I love clay.  It is a most miraculous medium and I have been fascinated with it since kindergarten when we made hand print ashtrays.  But I am not media monogamous.  In fact I am promiscuous with my use of different media.  I will use whatever works the best for the effect I am trying to achieve. 

My earlier work was low fired with a technique called Naked raku.  This is a lovely process on pots and sculptural forms that have smooth curves and somewhat flat surfaces.  It is far less conducive to detailed figures with their extreme angles and sharp surfaces, so it is primarily used on pottery.  I loved the look so much that I used it anyway, even though it was difficult to do a raku firing on detailed and delicate sculptures.   In many ways I compromised on the construction of my sculptures in order to have them be able to endure the rigors of the raku/reduction process.   Another problem with raku is that the work is not vitrified and therefore very delicate. Shipping it was so problematic that even with the most attentive packing I would have breakage.  This inspired me to figure out a new technique that would replicate the look of Naked Raku to some degree.

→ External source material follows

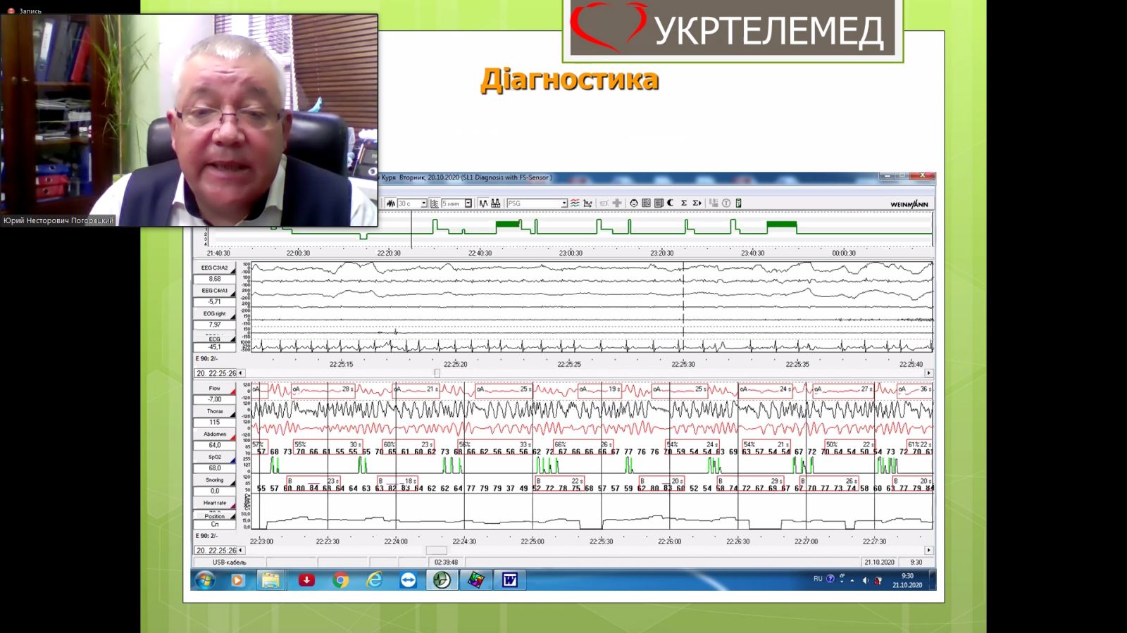This screenshot has width=1127, height=633.
Task: Click the red-green wave signals icon
Action: coord(575,203)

The technique that I developed is called "Naked Fauxku" because it is naked (sans glaze) yet it is a faux process that attempts to emulate the look without actually doing raku.  This technique is done in an electric kiln and is high fired.  It doesn't look exactly like the traditional naked raku, but it is very similar and conveys the look that I was seeking.  The joys of Naked Fauxku are that it can be used for sculpture or pottery, can be food-safe and since the clay is vitrified, and it is much stronger for shipping.

This new technique has been published in an article in "Pottery Making Illustrated" magazine, and directions for how to do it are also in the book "Naked Raku and Related Bare Clay Techniques".